# Restomod interior help



## Jonwilkerson (Jul 10, 2009)

I'm looking for a more updated look in the 66 I'm building but really don't know where to start looking for late model interiors (front buckets and console primarily, possibly the back seat) that would fit that body style well. Is there anybody out there that has experience with this or could post a link to another thread here that discusses it. Thanks a lot.


----------



## 05GTO (Oct 6, 2004)

Jon,
I've seen pictures of guys installing 04-06 GTO seats in the classics, they look pretty good. 

I checked out your pictures and you guys have one hell of a project!
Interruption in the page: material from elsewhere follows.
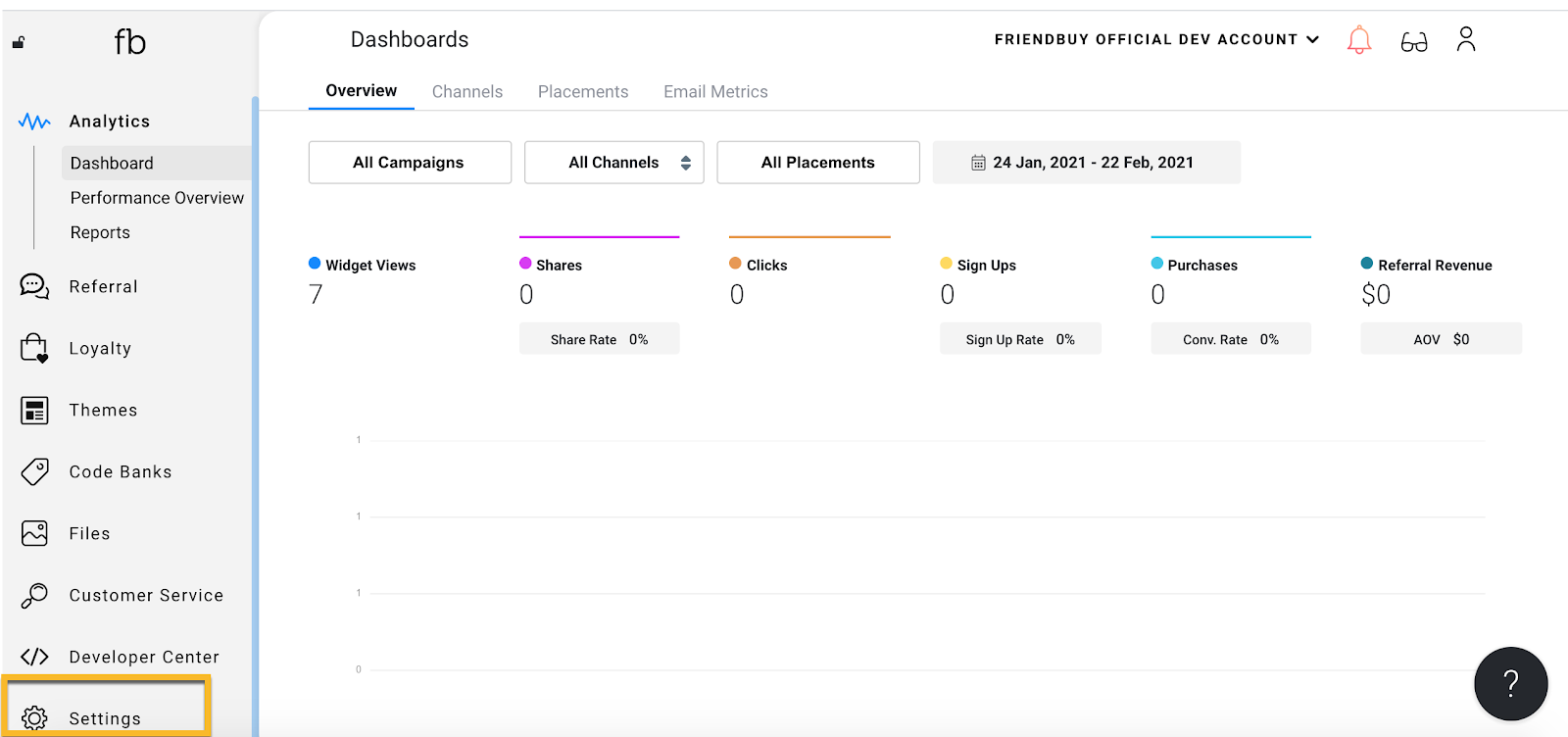Open the help question mark button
Nice Job.


----------



## crustysack (Oct 5, 2008)

I am putting 06 gto seats in my 65 and was VERY surprised how nice they fit in, with only minor modifications to the brackets and they are worlds more comfortable than the old seats , you are also able to keep all power functions of the seats, I am making my own center console. I think you will be hard pressed to find something that will bolt right in. The rear seats from the 06 have to be cut down to fit they are to tall and block the view out the back window.


----------



## ppurfield001 (Jan 21, 2008)

Jonwilkerson said:


> I'm looking for a more updated look in the 66 I'm building but really don't know where to start looking for late model interiors (front buckets and console primarily, possibly the back seat) that would fit that body style well. Is there anybody out there that has experience with this or could post a link to another thread here that discusses it. Thanks a lot.


I installed 2005 GTO front buckets purchased on e-bay in my 1967 GTO and they fit in pretty well (I have no console). I left the original back seat in due to installation costs. Good luck.


----------



## 66tempestGT (Nov 28, 2009)

looks like you are going to have an outstanding ride. i enjoyed your pics, especially the youtube clips. i ended up doing basically the same thing to my core support.


----------